Il y a des solutions pour le centre-ville de Saint-Jérôme, mais… – souper confiné – jour 41, le 12 mai 2020

J’ai fait hier un portrait de la situation de Saint-Jérôme et de son centre-ville. Je me risque aujourd’hui à mettre de l’avant des solutions.

Les solutions, malgré les croyances de plusieurs, sont simples. Attention! Je n’ai pas dit qu’elles sont faciles, ni qu’elles ne rencontreront pas d’opposition, ni qu’elles ne bouleversent pas des idées reçues.

Mais comme c’est souvent le cas, le «dossier» n’est pas si complexe, à moins de trop écouter la panoplie habituelle d’experts qui, dans bien des cas malheureusement, gagnent leur vie à compliquer les choses simples. Je m’excuse d’avance auprès de tous les professionnels qui gagnent leur vie en simplifiant les choses. Ainsi, personne ne se sentira visé.

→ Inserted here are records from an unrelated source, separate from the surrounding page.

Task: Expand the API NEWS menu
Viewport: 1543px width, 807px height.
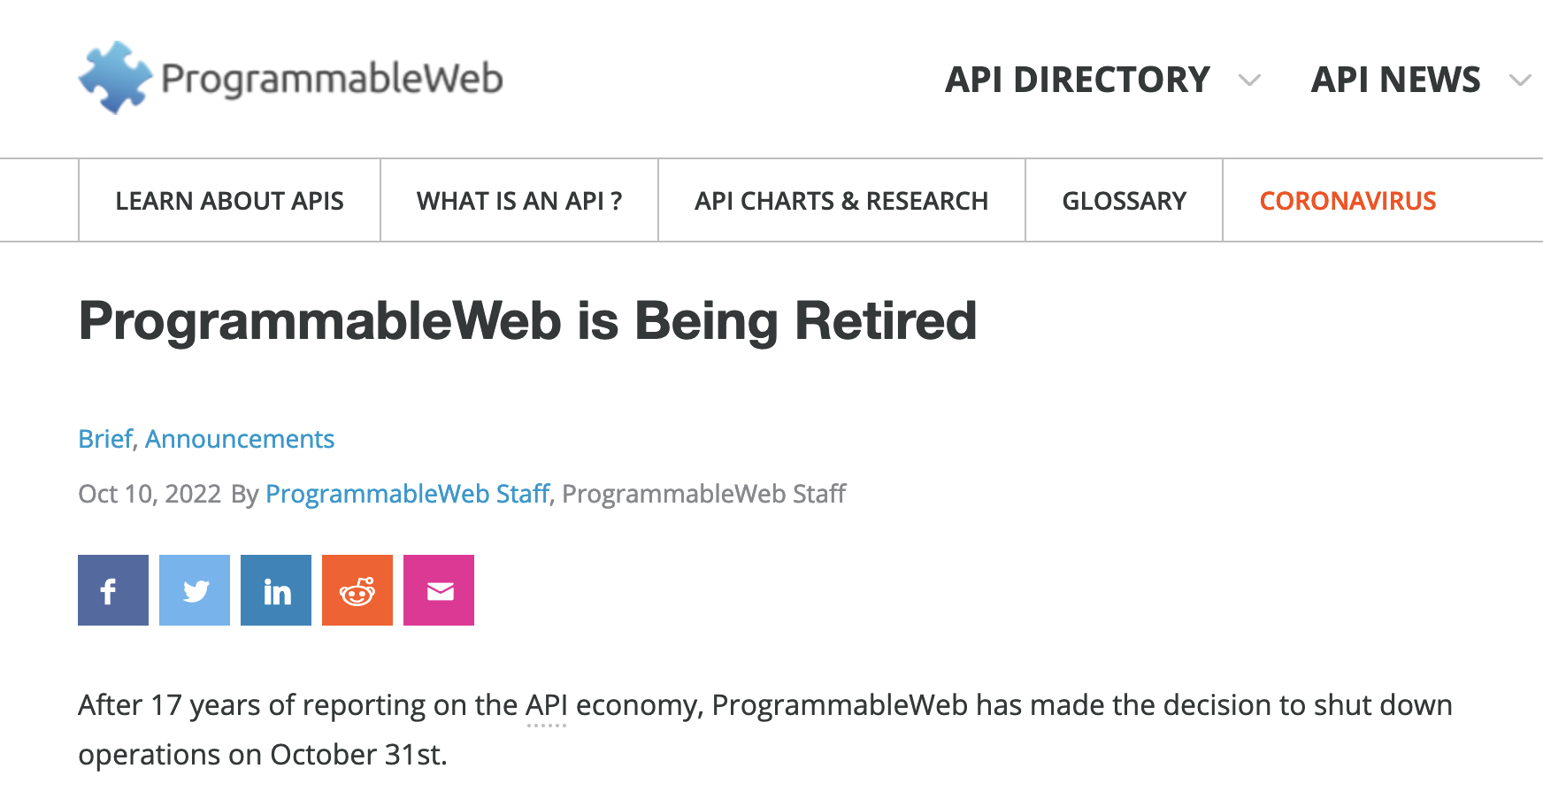Action: [x=1394, y=80]
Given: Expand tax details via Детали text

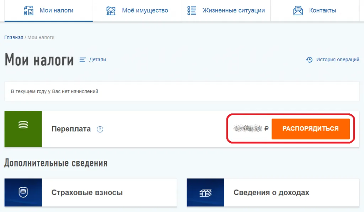Looking at the screenshot, I should [x=97, y=60].
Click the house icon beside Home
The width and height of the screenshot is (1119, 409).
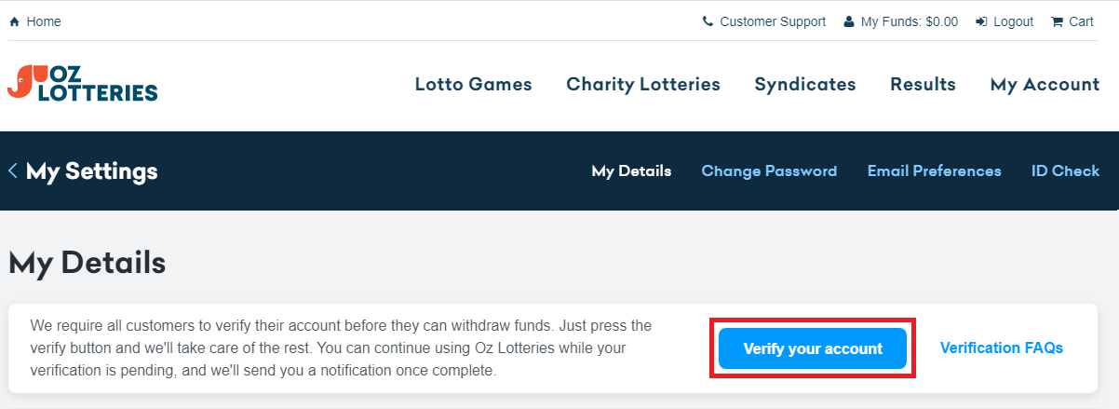pos(14,21)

Un centre-ville a besoin d’être habité

La principale lacune du centre-ville, personne n’a réussi à la corriger depuis des décennies. Au contraire, on l’a encouragée avec énergie. Un centre-ville en santé a besoin d’être habité, pas visité. Habité, avec un grand H.

Présentement, le centre-ville est visité du lundi au vendredi, durant les heures de bureau ou de classe. Il est parfois visité le temps d’un événement spécial, d’un festival ou d’un spectacle, comme la Ville et d’autres en organisent occasionnellement, mais il se vide tout de suite après.

Quant tout le monde embarque dans son char et retourne dans son bungalow, on n’a plus de ville.

Pour être en santé, le centre-ville doit aussi accueillir une population mixte, c’est-à-dire des gens de tous les âges et de toutes les conditions économiques. Présentement, le principal facteur qui fait que quelqu’un s’installe au centre-ville c’est la disponibilité de logements à bas prix, subventionnés ou pas.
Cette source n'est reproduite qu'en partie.